Однако обозначенные выше эстетические установки зрелого модернизма очевидным образом преобразовали художественное выражение общемодернистских эсхатологических чаяний в произведениях конца 1910-х – начала 1920‑х годов. Превалирование эстетических задач над общетеоретическими и имманентное видение действительности способствовали более выявленной экспериментальной доминанте художественных произведений, с одной стороны, и с другой – тому, что В. Полонский назвал «экзистенциализацией сакрального, его одомашниванием» [Полонский 2018: 15]. Исследователь здесь не зря пользуется определением, отсылающим к эстетической программой Мандельштама этого времени (см. [Мандельштам 2009–2011, 2: 75, 84]). Именно это опредмечивание сакрального, конкретизированное в домашней «утвари», его имманентизация и историзация представляются характерным отличием эстетического эсхатологизма зрелого модернизма от размытых «предчувствий» и «зорь» раннего модернизма. Это особенно заметно на примере произведений авторов, в чьем творчестве отразились доминирующие эстетико-идеологические черты двух этапов модернизма. Например, эсхатологические чаяния молодого Блока в «Стихах о Прекрасной Даме» находили выражение в отвлеченной пантеистической и мистической образности, наследующей романтической эстетике и романтическому противопоставлению реальности и идеала. Ожидаемый эсхатон в поэме «Двенадцать» и других произведениях этого периода мыслился самообнаружением стихийно-хаотических первооснов бытия, их возмездием цивилизации и обновлением связи человека и мира с сущностными энергиями бытия («стихией») (см. [Минц 1983: 544], [Беренштейн 1998: 81]). В сочетании с установкой зрелого модернизма на творческий эксперимент этот идеологический план вел к принципиальному обновлению художественных средств и плана выражения.

**ПОСТАНОВКА ЗАДАЧИ 1:** Что, согласно тексту для чтения, способствовало более выявленной экспериментальной доминанте произведений зрелого модернизма и «экзистенциализации сакрального»?
**ПОСТАНОВКА ЗАДАЧИ 2:** В каком произведении молодого Блока, по тексту для чтения, эсхатологические чаяния выражались в отвлеченной пантеистической и мистической образности?

**СОДЕРЖИМОЕ НАБОРА ДАННЫХ:**
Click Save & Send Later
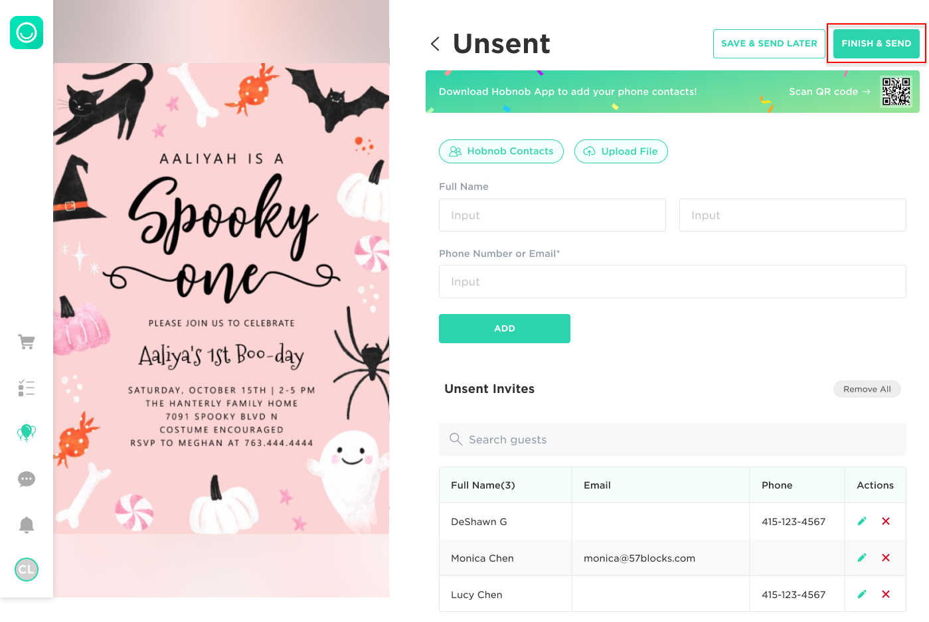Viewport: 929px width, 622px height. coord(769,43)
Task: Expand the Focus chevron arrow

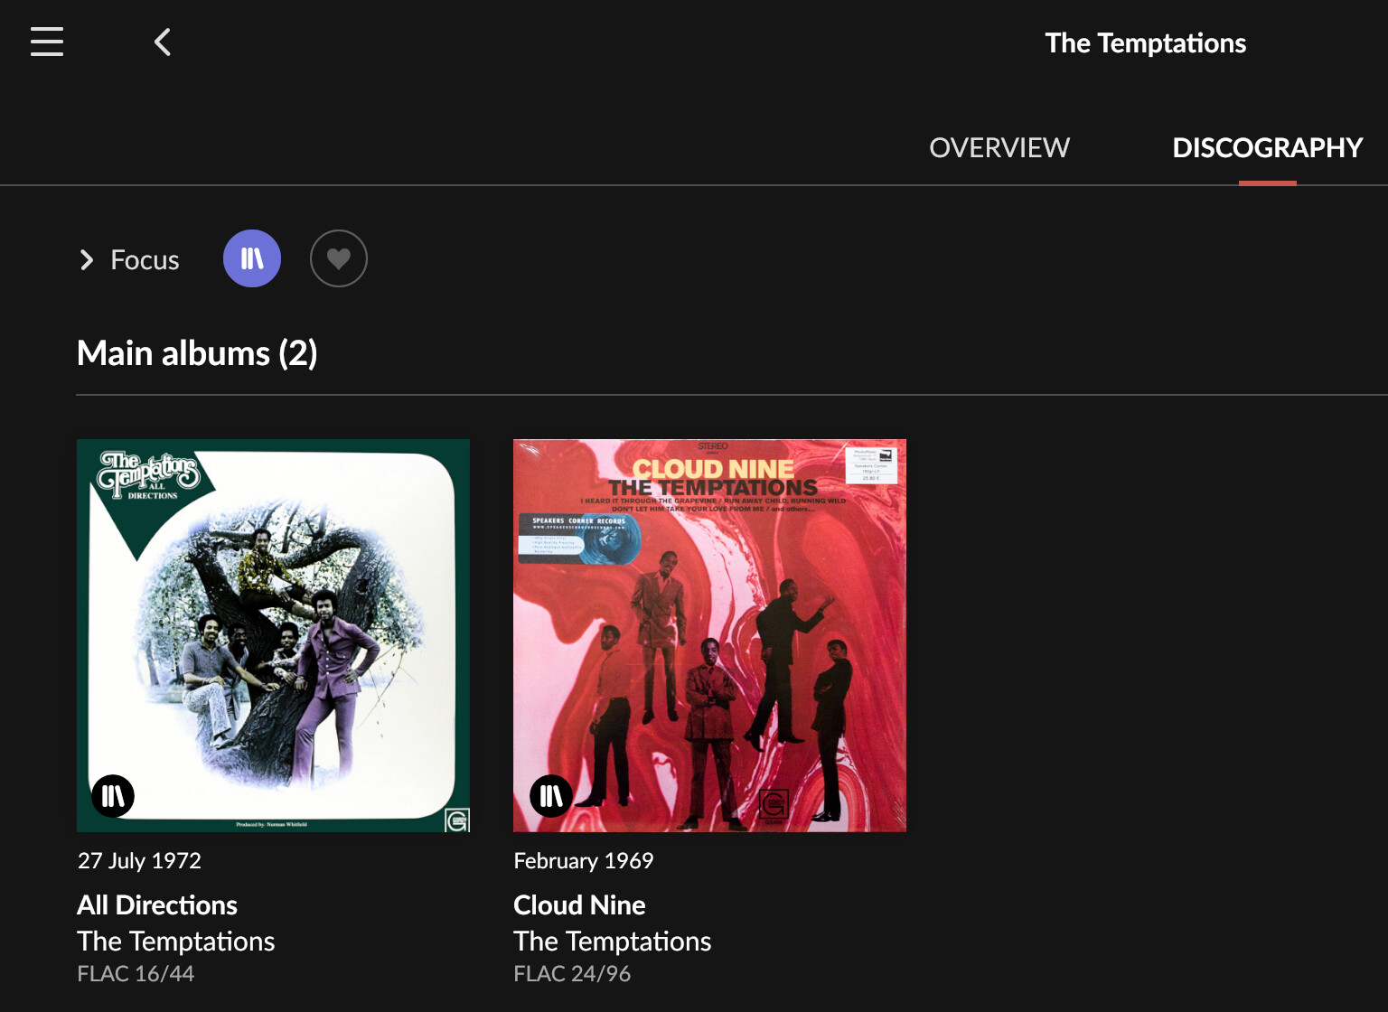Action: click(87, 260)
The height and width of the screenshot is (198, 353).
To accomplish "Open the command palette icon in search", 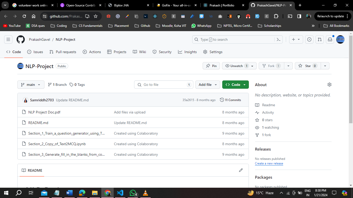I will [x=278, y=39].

**ОЖИДАЕМЫЙ ОТВЕТ 1:** Этому способствовали превалирование эстетических задач над общетеоретическими и имманентное видение действительности.

**ОЖИДАЕМЫЙ ОТВЕТ 2:** В «Стихах о Прекрасной Даме».